Unser Klassenzimmer in der Pfarre (© Agnes Schnabl, 2017)

Es war wunderschön zu sehen, dass die Kinder nach ihrem Schultag, der bis 16 Uhr dauerte, um 16:30 noch zu mir in den Englischkurs kamen. Ich unterrichtete täglich von Montag bis Freitag und an Samstagen vormittags. Die Tage und Uhrzeiten konnte ich selbst bestimmen. Teilweise kamen die Kinder wirklich täglich und waren sehr traurig, wenn sie einmal nicht kommen konnten. Diese Lernmotivation würde sich so mancher Lehrer in Österreich nur wünschen… Es war mir in meinem Kurs besonders wichtig, den Kindern beizubringen, warum es wichtig ist, Englisch zu lernen. Einige Schüler konnten schon ein paar Dinge vom schulischen Englischunterricht, wobei das sehr, sehr wenig ist und dort kaum Wert auf Englischunterricht gelegt wird. Teilweise hatten die Kinder auch gar keinen Englischunterricht in der Schule, da der in manchen Schulen extra zu bezahlen wäre. Genau habe ich das Schulsystem aufgrund meiner geringen Spanischkenntnisse leider nicht durchblickt, aber trotzdem ist zu sagen, dass man den Englischunterricht keinesfalls mit dem von Österreich vergleichen kann. Die Lehrbücher sind fast ausschließlich Vokabelbücher mit Fotos, aber Übungen sucht man im Englischbuch der Schule leider vergebens.

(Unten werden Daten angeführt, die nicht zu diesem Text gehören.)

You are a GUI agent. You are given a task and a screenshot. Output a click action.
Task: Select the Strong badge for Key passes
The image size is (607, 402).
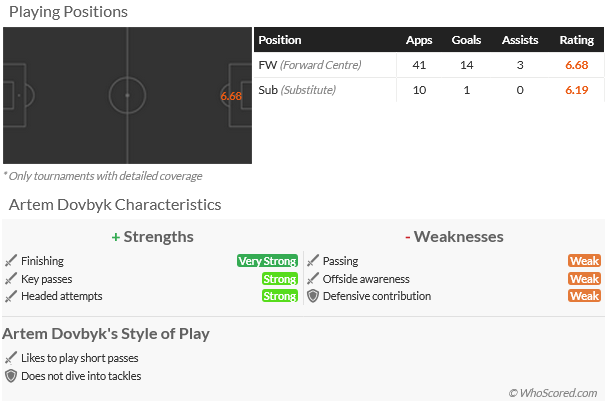click(280, 278)
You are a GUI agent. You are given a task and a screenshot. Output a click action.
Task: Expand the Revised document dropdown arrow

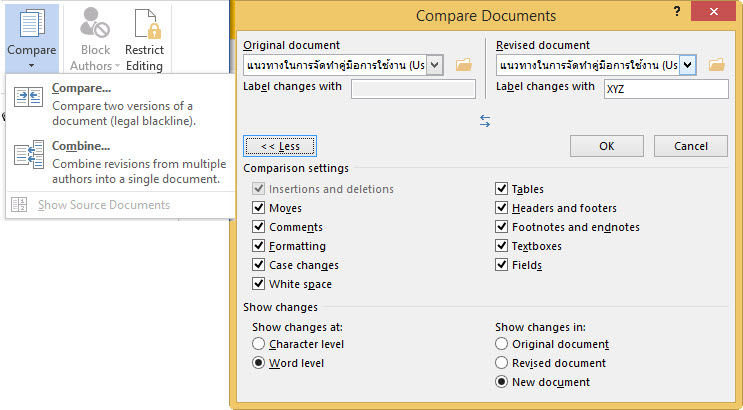688,65
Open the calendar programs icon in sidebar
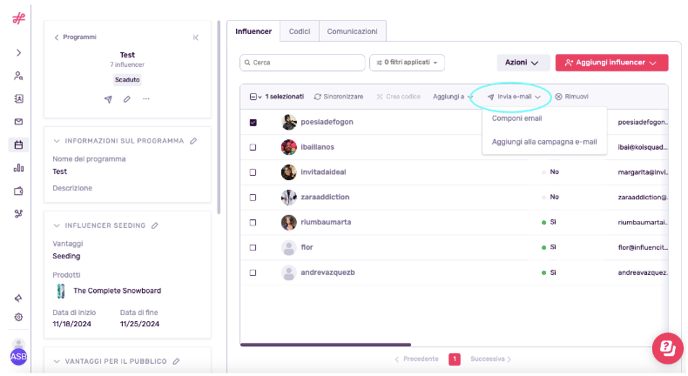 point(18,145)
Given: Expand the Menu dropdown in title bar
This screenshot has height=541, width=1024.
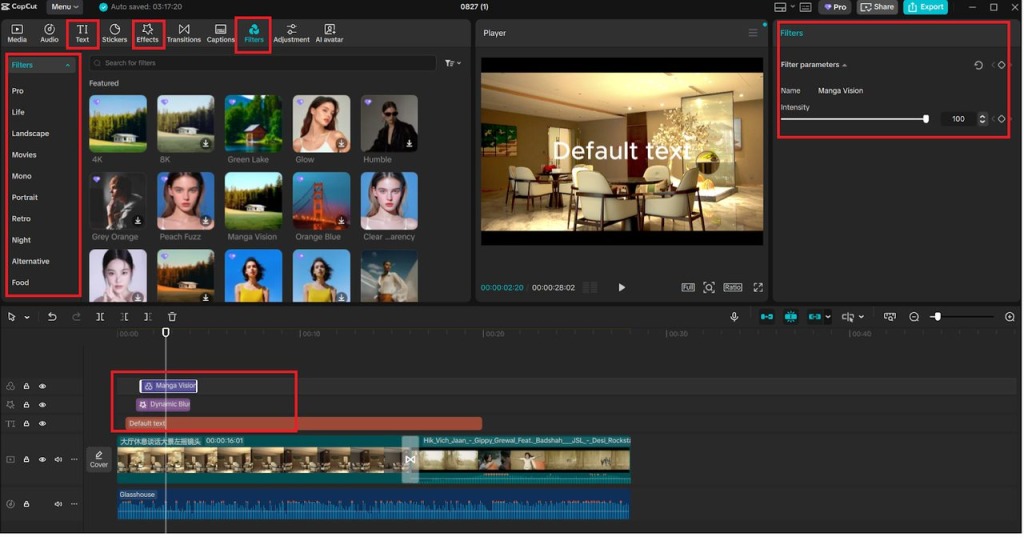Looking at the screenshot, I should pos(66,7).
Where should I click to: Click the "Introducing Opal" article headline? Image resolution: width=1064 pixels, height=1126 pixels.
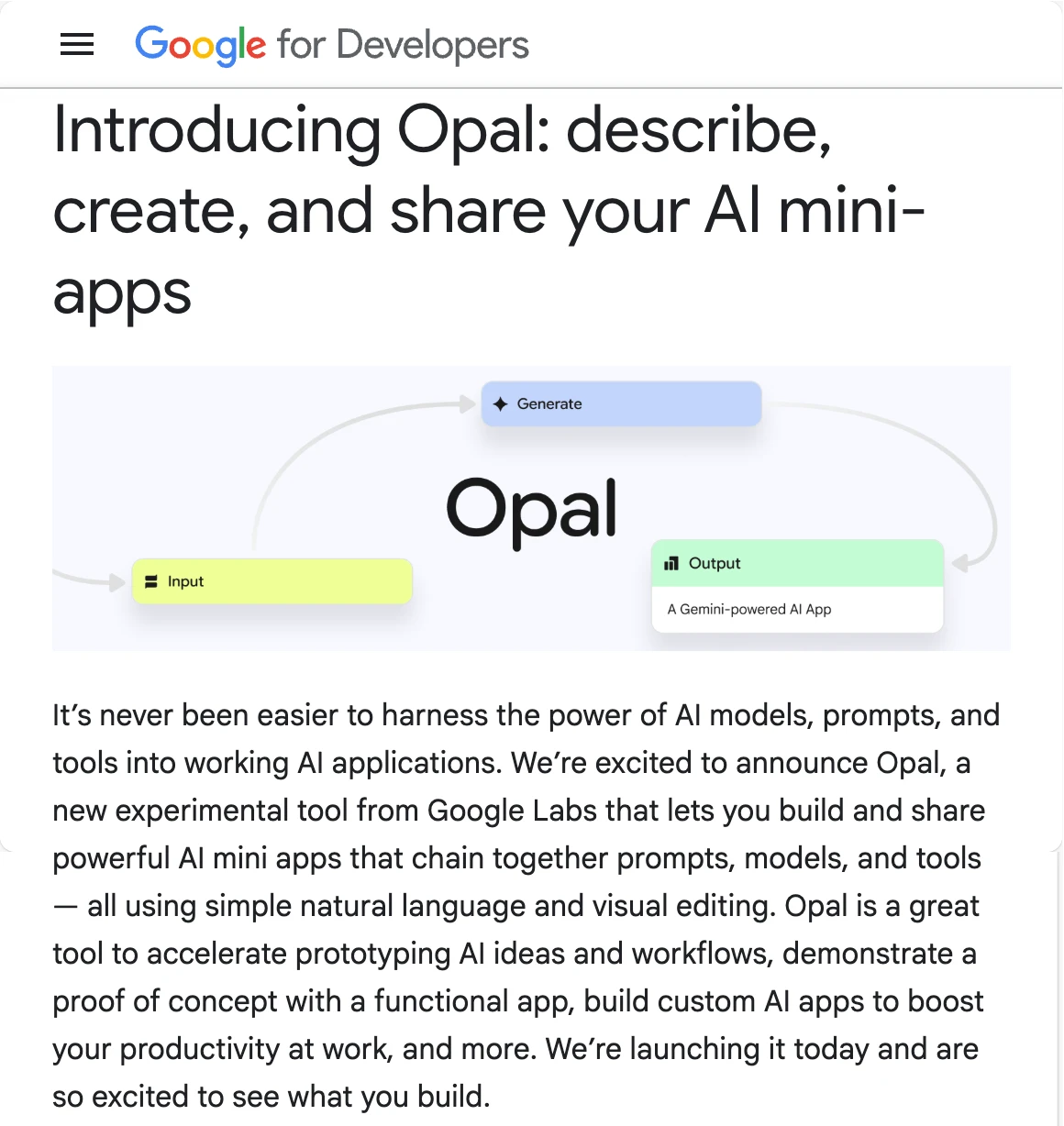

Der Englischunterricht war anfangs natürlich eine kleine Herausforderung, da ich Tag für Tag nicht wusste, wie viele Kinder kommen würden, ob sie bereits Englischkenntnisse hatten oder nicht und ob sie regelmäßig kommen würden. Ich musste daher sehr viel wiederholen, aber mein Hauptziel war es, die Kinder für die englische Sprache zu motivieren und sie zu ermutigen, sich auch in Zukunft damit zu beschäftigen. Schnell habe ich mir aber einen Stundenablauf zurechtgelegt, mit dem auch die Kinder sehr zufrieden waren: Nach anfänglichen Wiederholungen wurden auch immer Dinge ins Heft geschrieben, damit sie sich gleich von Beginn an Aussprache und Schrift und die Differenzen gewöhnten. Danach versuchten wir durch kommunikative Spiele und Übungen das Gelernte gleich anzuwenden und in der letzten halben Stunde spielten wir Gruppenspiele und das natürlich NUR auf Englisch! Wir haben uns recht schnell eingewöhnt und der Englischkurs ist gut ins Laufen gekommen. Ich hatte meistens um die 15 Kinder (zwischen 7 und 16 Jahre), was für mich die perfekte Gruppengröße zum Unterrichten war. Padre Santiago war aber ein bisschen enttäuscht, dass nicht mehr Kinder das Angebot angenommen hatten. Ich war leider nur einen Monat dort, aber zum Glück kam gleich nach meiner Anreise mein Nachfolger Michael, der den Englischkurs für mich weiterführte.
Die Kinder waren sehr dankbar für den Kurs und ich bekam ab und zu Obst als Dankeschön oder bunte Kreiden zum Schreiben an der Tafel! Außerdem wurde ich auch zum Mittagessen eingeladen, da sich die Familien bedanken wollten. Die Gespräche mit den Familien waren sehr interessant und sie wollten auch alle sehr viel über das Leben in Europa und über die kulturellen Unterschiede wissen. Es gab für mich also keine bessere Möglichkeit, das „richtige“ Peru kennenzulernen, da ich tagtäglich nur mit Einheimischen in Kontakt war und ich weit und breit die einzige Europäerin war.